§ **选定文本**:
════════

AMI Build Guide#

本章详细介绍了作为一个开发者, 应该如何使用这个库来管理复杂的 packer build AMI 项目.

The `workflow` Folder#

Folder Structure

在这个 Repo 的根目录下有一个 workflow 目录. 里面包含一个 workflow_param.json 和一堆文件夹. 里面的目录结构大致长下面这样.

/workflow/
/workflow/{step1_workspace}/
/workflow/{step2_workspace}/
/workflow/.../
/workflow/find_root_base_image_id.py
/workflow/workflow_param.json

如果你还记得 Workflow and Step Strategy 中提到的我们将一个 AMI 的多个步骤拆分的策略, 整个 workflow 就是一个 workflow. 而这里的每个子目录就是一个 Step.

Step1

而 step1 是一个特殊的 Step. 它是这个 workflow 中的第一个 step, 同时它给出了一个典型的 step 的目录下的代码结构. 所有真正要用的 step 都是用这个 step1 作为模板来创建的.

Find root base image id script

通常一个 workflow 起始于一个 base image, 它被称为整个 workflow 中所有 step 的 root base image. find_root_base_image_id.py 是一个脚本筛选 base image 的. 在这个例子中, 我们筛选出指定 ubuntu 发行版中的最新版本作为 root base image. 获得了 image id 和 image name 之后我们就可以将其填入 workflow_param.json 文件中 (详情请看下一节).

find_root_base_image_id.py

# -*- coding: utf-8 -*-

"""
这个脚本能帮你找到合适的由 ubuntu 官方提供的 AWS AMI 作为 base image. 一旦找到之后,
就可以将 id 和 name 填入 ``workflow_param.json`` 文件中了.

你可以参考 ubuntu 官方的
`Find Ubuntu images on AWS <https://documentation.ubuntu.com/aws/en/latest/aws-how-to/instances/find-ubuntu-images/>`_
文档来了解具体方法. 本脚本只是自动化了这个方法的.

下面是我在 2024-06-13 从上面的文档中找到的一些信息, 我自己留个档:

The format for the parameter is:

    ubuntu/$PRODUCT/$RELEASE/stable/current/$ARCH/$VIRT_TYPE/$VOL_TYPE/ami-id

- PRODUCT: server, server-minimal or pro-server
- RELEASE: jammy, 22.04, focal, 20.04, bionic, 18.04, xenial, or 16.04
- ARCH: amd64 or arm64
- VIRT_TYPE: pv or hvm
- VOL_TYPE: ebs-gp3 (for >=23.10), ebs-gp2 (for <=23.04), ebs-io1, ebs-standard, or instance-store
"""

════════

§ **题目 1**: 能把下方的全部记录一字不差地重新写一遍吗？图片不要放进答案。
上面的文本和下面的记录出自不同的来源。

════════

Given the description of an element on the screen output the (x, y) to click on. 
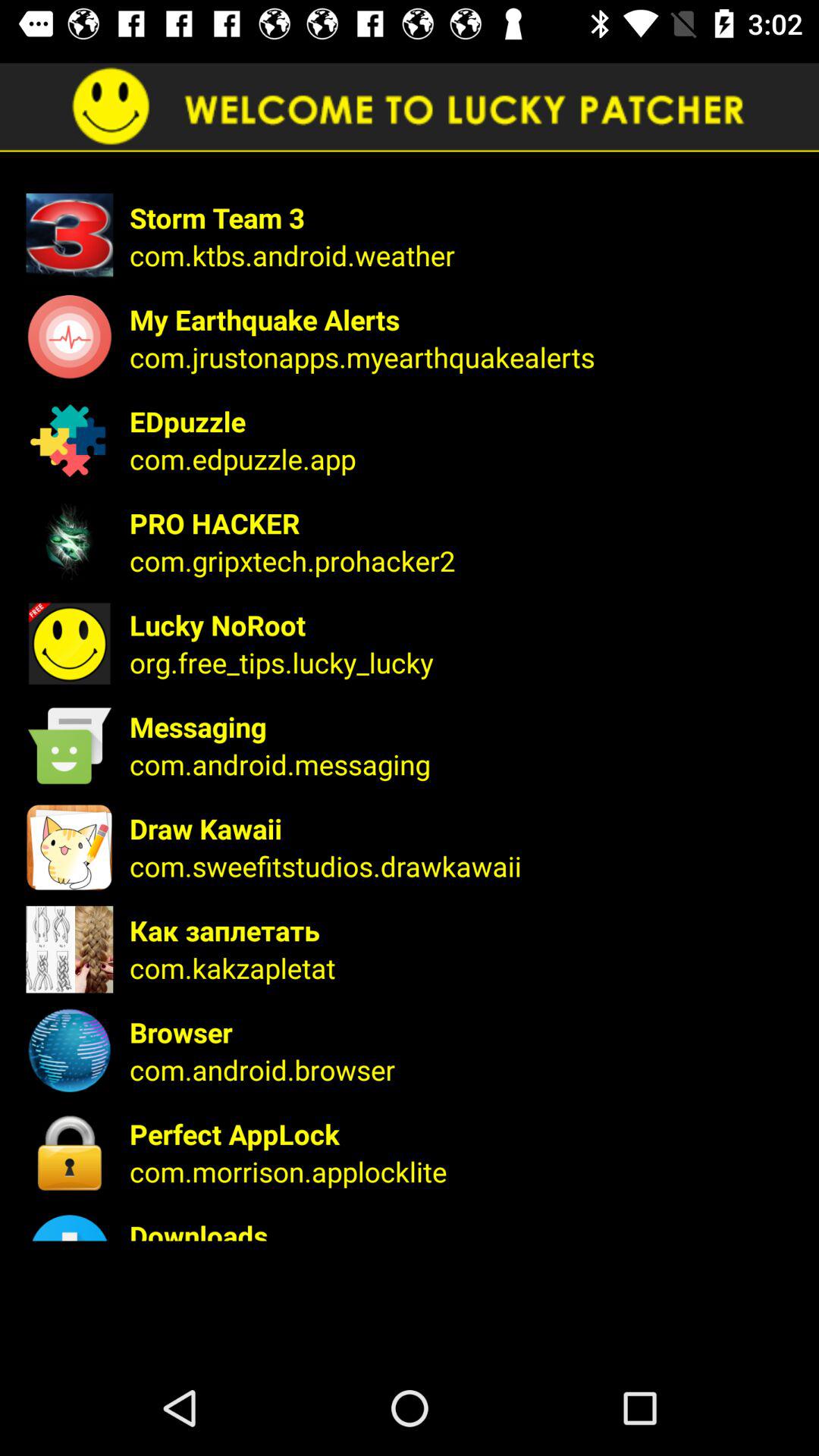
click the icon above com.morrison.applocklite item (464, 1133)
Given the description of an element on the screen output the (x, y) to click on. 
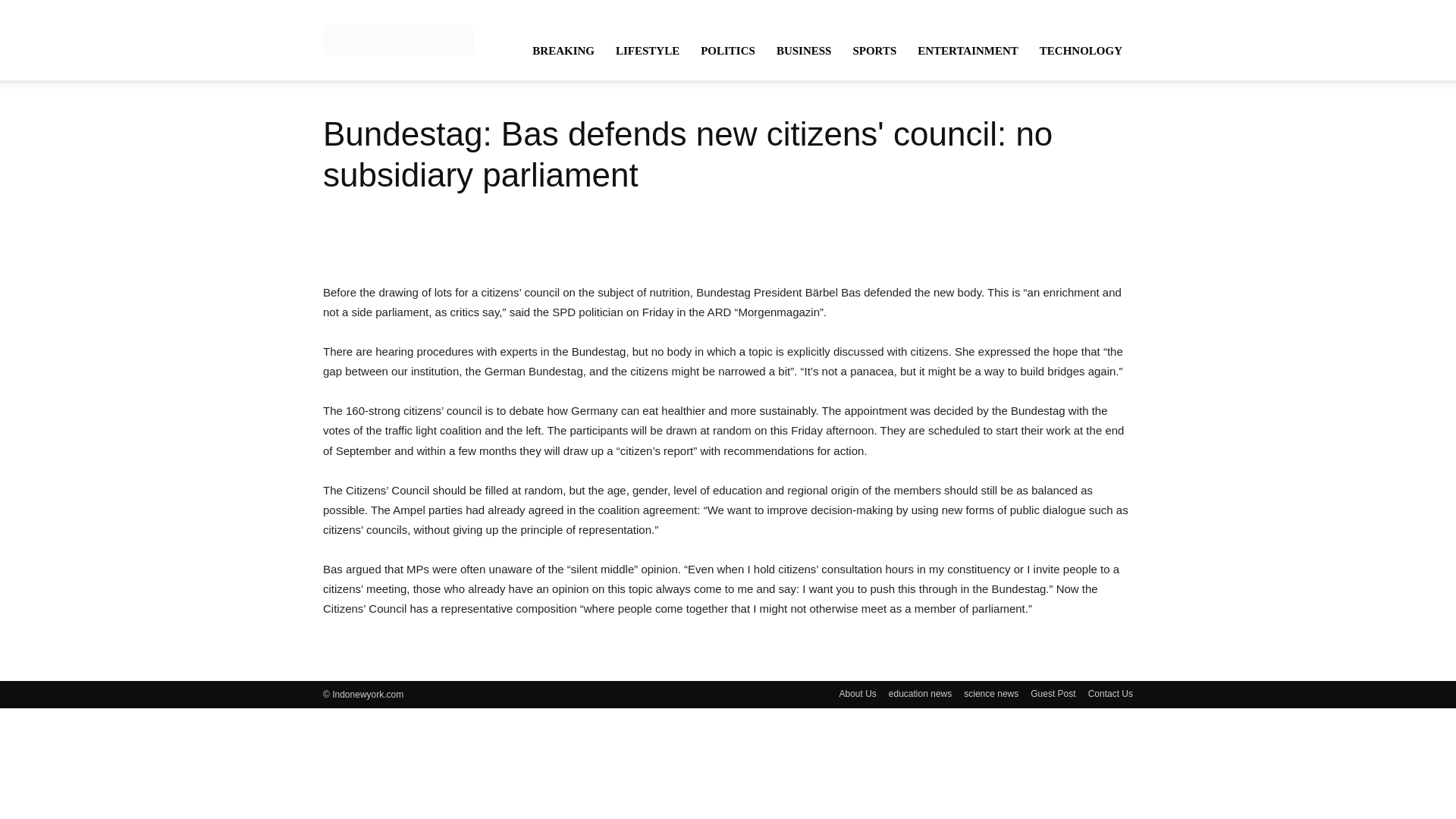
About Us (857, 694)
BREAKING (563, 50)
ENTERTAINMENT (968, 50)
SPORTS (874, 50)
TECHNOLOGY (1080, 50)
Guest Post (1052, 694)
Indo Newyork (398, 39)
POLITICS (727, 50)
education news (920, 694)
LIFESTYLE (647, 50)
Given the description of an element on the screen output the (x, y) to click on. 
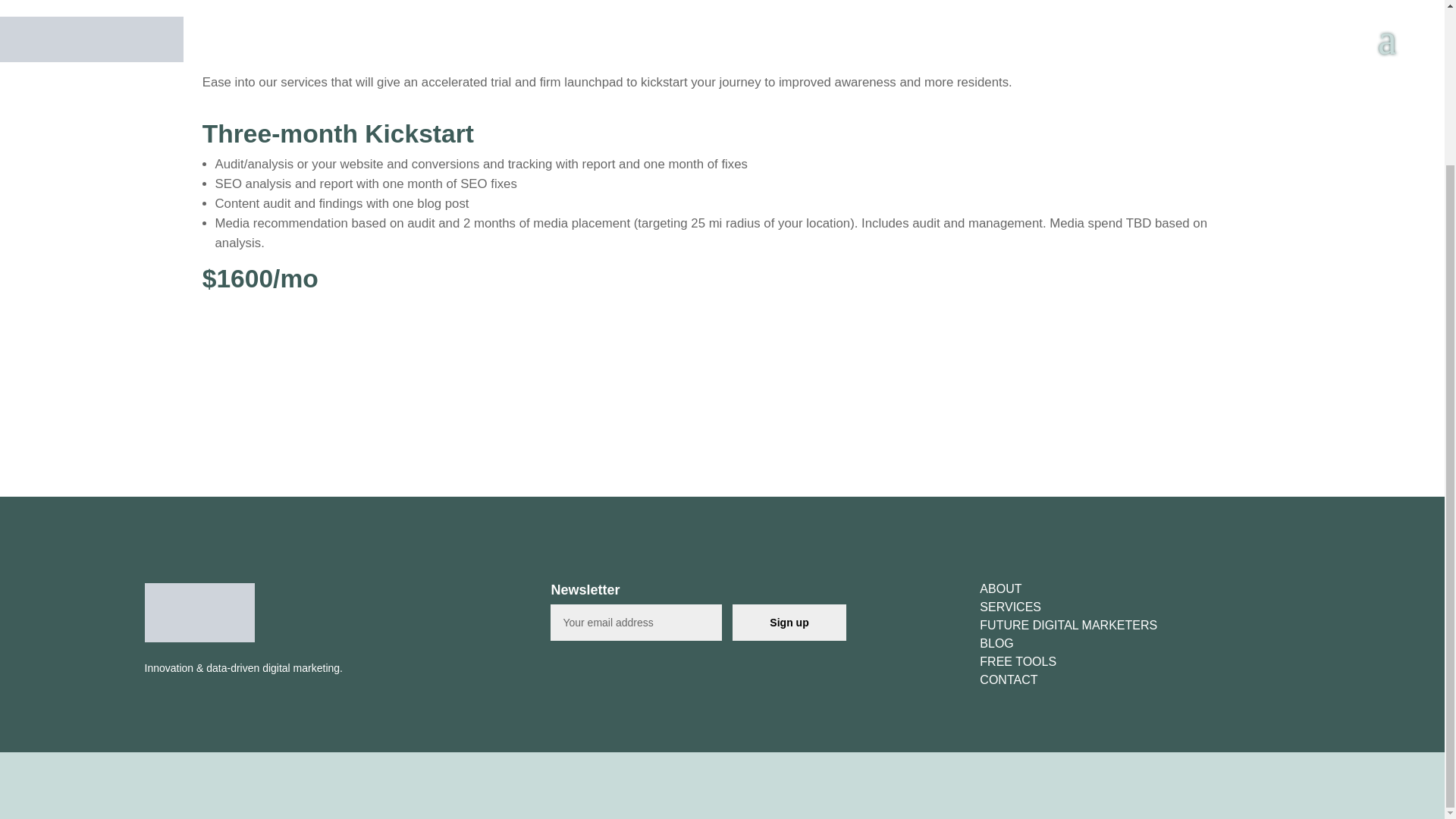
Follow on Instagram (1284, 796)
Home (315, 655)
Follow on Facebook (1224, 796)
10x digital (198, 612)
Follow on X (1254, 796)
Follow on LinkedIn (1315, 796)
Sign up (788, 622)
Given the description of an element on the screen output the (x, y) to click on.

════════

§ **题目 2**: 能否接着上面那篇讲用 packer 构建 AMI 工作流的文本往下写，从它最后一句之后开始？

§ **参考答案 1**:
Given the description of an element on the screen output the (x, y) to click on. 
click the icon above com.morrison.applocklite item (464, 1133)
Given the description of an element on the screen output the (x, y) to click on. 
About Us (857, 694)
BREAKING (563, 50)
ENTERTAINMENT (968, 50)
SPORTS (874, 50)
TECHNOLOGY (1080, 50)
Guest Post (1052, 694)
Indo Newyork (398, 39)
POLITICS (727, 50)
education news (920, 694)
LIFESTYLE (647, 50)
Given the description of an element on the screen output the (x, y) to click on. 
Follow on Instagram (1284, 796)
Home (315, 655)
Follow on Facebook (1224, 796)
10x digital (198, 612)
Follow on X (1254, 796)
Follow on LinkedIn (1315, 796)
Sign up (788, 622)
Given the description of an element on the screen output the (x, y) to click on.

§ **参考答案 2**:
from pathlib_mate import Path
from boto_session_manager import BotoSesManager
from rich import print as rprint

import packer_ami_workflow.api as paw

# ------------------------------------------------------------------------------
# 根据 ubuntu 的版本, 以及 arch (AMD64 还是 ARM) 来找到合适的 root base ami
# 其中 owner_account_id 来自于本脚本最前面的 reference 文档
aws_profile = "bmt_app_dev_us_east_1"
root_base_ami_name = "ubuntu/images/hvm-ssd/ubuntu-jammy-22.04-amd64-server-*"
root_base_ami_owner_account_id = "099720109477"
# ------------------------------------------------------------------------------
bsm = BotoSesManager(profile_name=aws_profile)

# locate the latest root base ami, this is my own implementation of the
# packer's source_ami_filter feature, for better control
images = paw.find_root_base_ami(
    ec2_client=bsm.ec2_client,
    source_ami_name=root_base_ami_name,
    source_ami_owner_account_id=root_base_ami_owner_account_id,
)
latest_root_base_ami = images[0]
ami_catalog_url = (
    f"https://{bsm.aws_region}.console.aws.amazon.com/ec2"
    f"/home?region={bsm.aws_region}#AMICatalog:"
)
print("Root base AMI details:")
rprint(latest_root_base_ami)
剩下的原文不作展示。